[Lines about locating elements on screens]
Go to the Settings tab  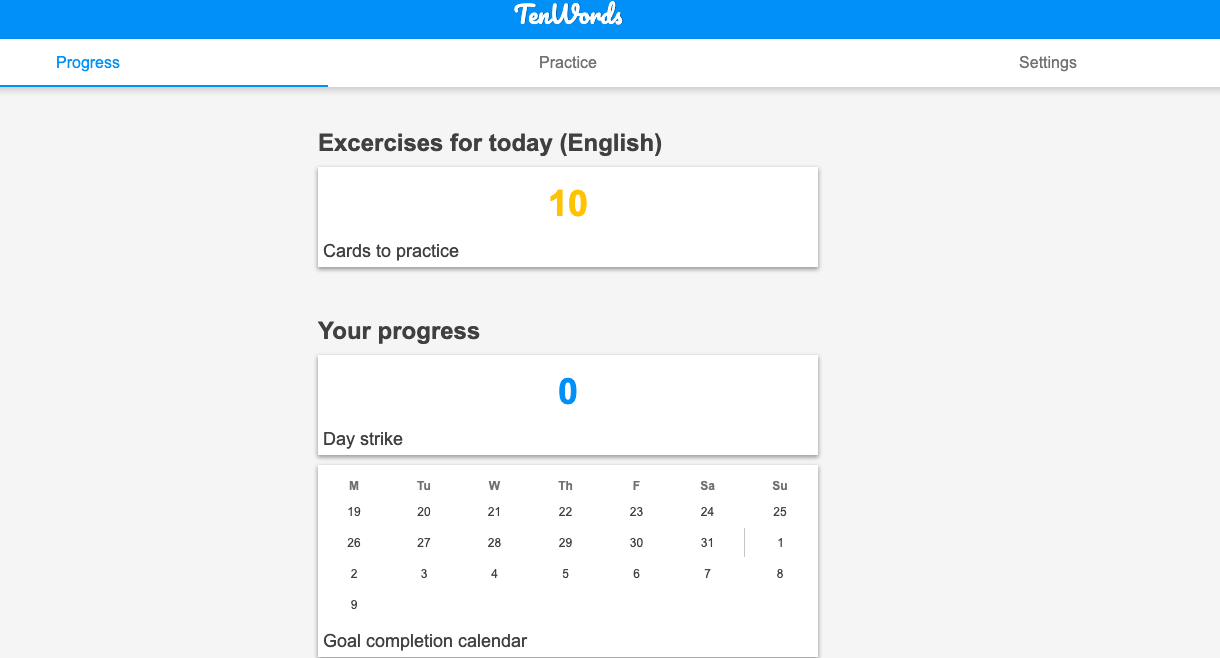coord(1047,62)
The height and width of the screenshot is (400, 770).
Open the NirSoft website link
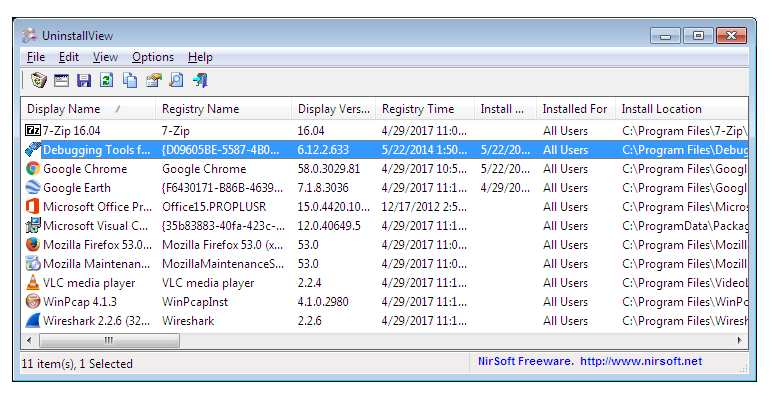pyautogui.click(x=641, y=361)
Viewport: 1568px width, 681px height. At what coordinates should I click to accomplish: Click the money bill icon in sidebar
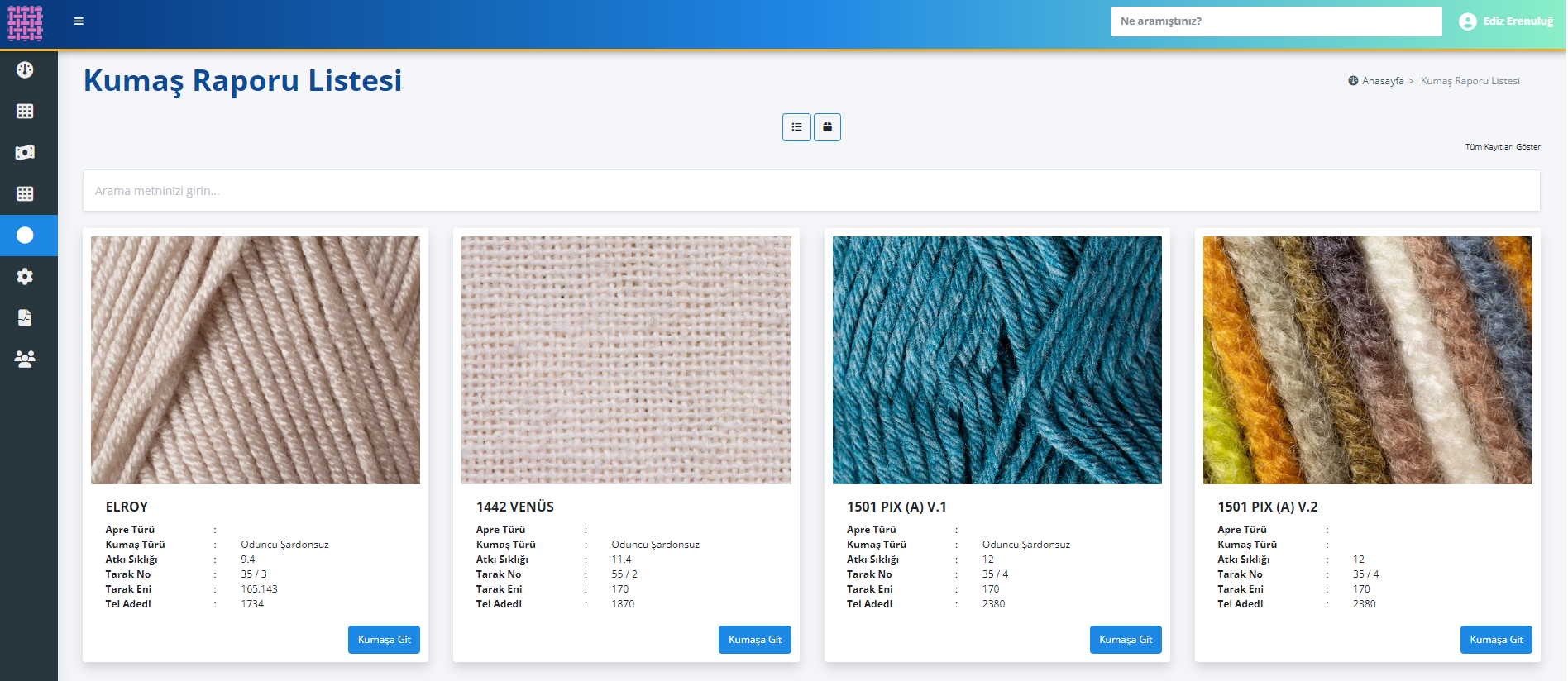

• Set problem
Convert the stretch from the line containing "The height and" through the last line above into a Markdown table with the columns Row and Line. Skip blank lines and leave the pictures out.

• Task solution
| Row | Line |
|---|---|
| 1 | The height and width of the screenshot is (400, 770). |
| 2 | Open the NirSoft website link |
| 3 | pyautogui.click(x=641, y=361) |
| 4 | Viewport: 1568px width, 681px height. At what coordinates should I click to accomplish: Click the money bill icon in sidebar |